Partial derivative in spherical coordinates

jonathanpun

I am facing some problem about derivatives in spherical coordinates

in spherical coordinates:
x=r sinθ cos[itex]\phi[/itex]
y=r sinθ sin[itex]\phi[/itex]
z=r cosθ

and
r=[itex]\sqrt{x^{2}+y^{2}+z^{2}}[/itex]
θ=tan[itex]^{-1}[/itex][itex]\frac{\sqrt{x^{2}+y{2}}}{z}[/itex]
[itex]\phi[/itex]=tan[itex]^{-1}[/itex][itex]\frac{y}{x}[/itex]

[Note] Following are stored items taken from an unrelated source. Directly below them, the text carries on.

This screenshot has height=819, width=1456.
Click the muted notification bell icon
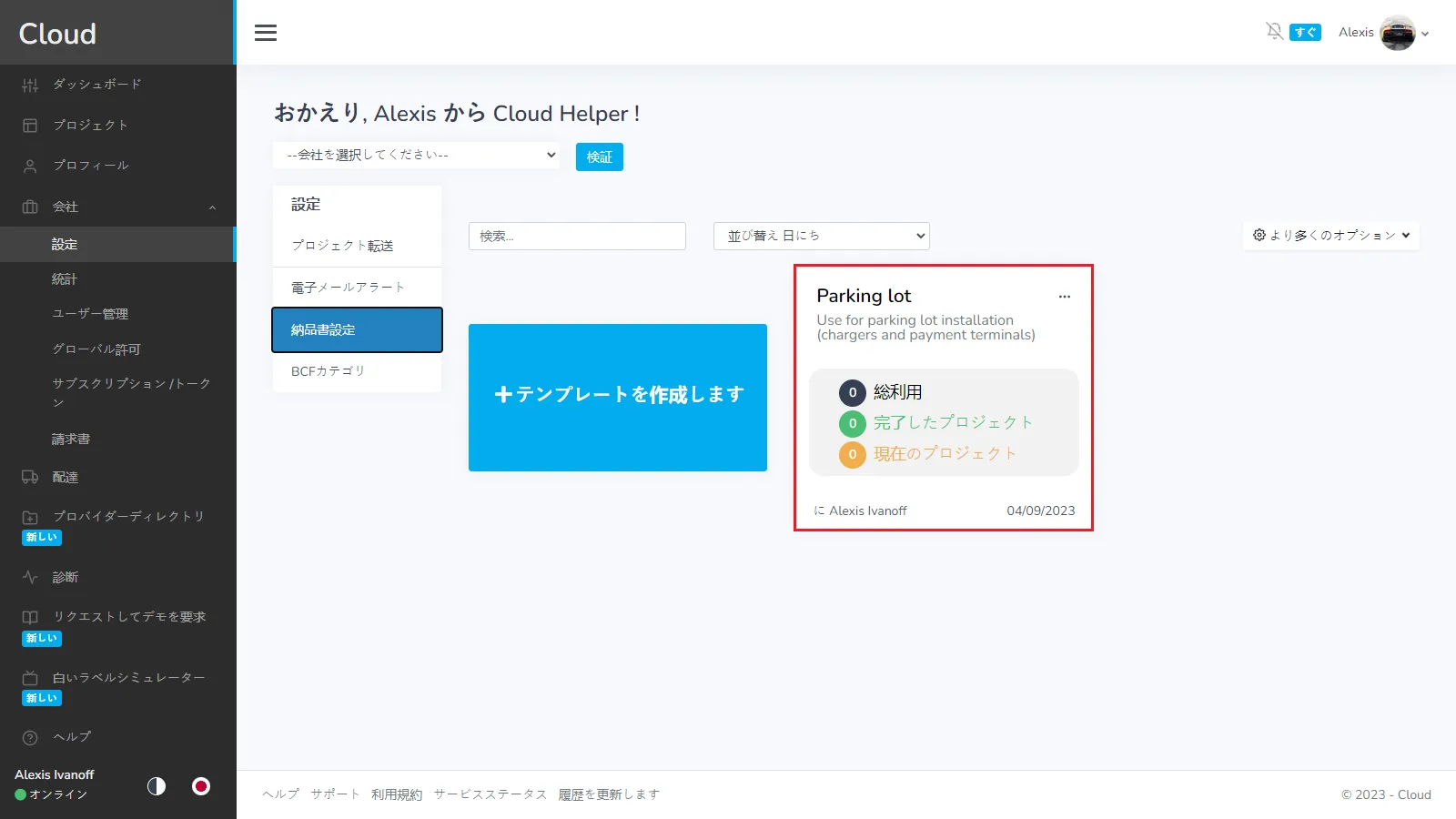click(1274, 32)
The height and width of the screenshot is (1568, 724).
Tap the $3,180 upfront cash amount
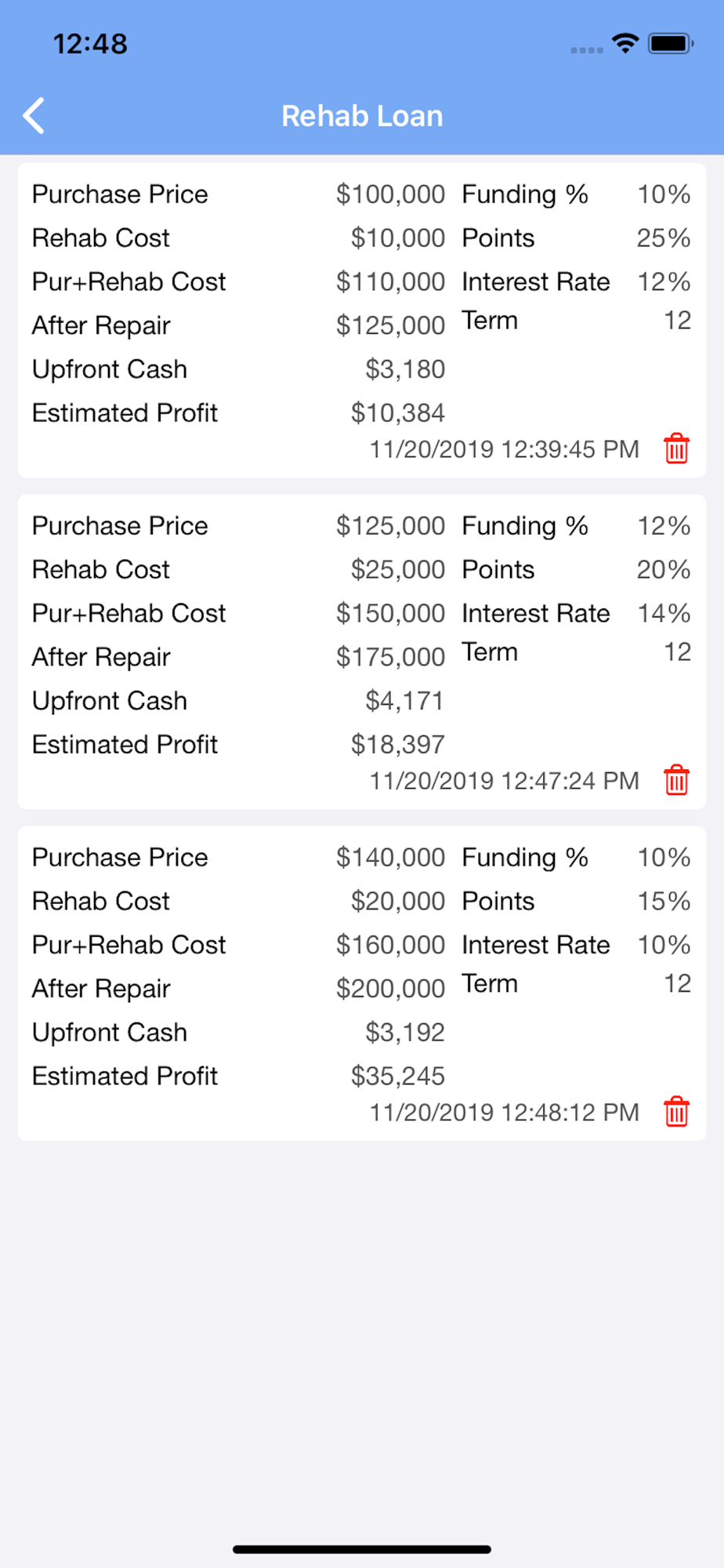point(405,369)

[itex]\frac{\partial x}{\partial r}[/itex]=sinθ cos[itex]\phi[/itex]
then [itex]\frac{\partial r}{\partial x}[/itex]=[itex]\frac{1}{sinθ cos \phi }[/itex]

but if i calculate directly from r:
[itex]\frac{\partial r}{\partial x} = \frac{x}{\sqrt{x^{2}+y^{2}+z^{2}}}[/itex]
substitute:
=[itex]\frac{r sinθ cos \phi }{r}[/itex]
= sinθ cos[itex]\phi[/itex]

Why do the results are different? what i did wrong?


From http://www.physicsforums.com/showthread.php?t=63886
not this case is the second case? but why the inverse still not true?

mathman

∂r/∂x is defined for constant x and y.
∂x/∂r is defined for constant θ and φ.

There is no reason that they should be reciprocal.

HallsofIvy

You mean "for constant y and z" don't you?

mathman

Correct - my typo.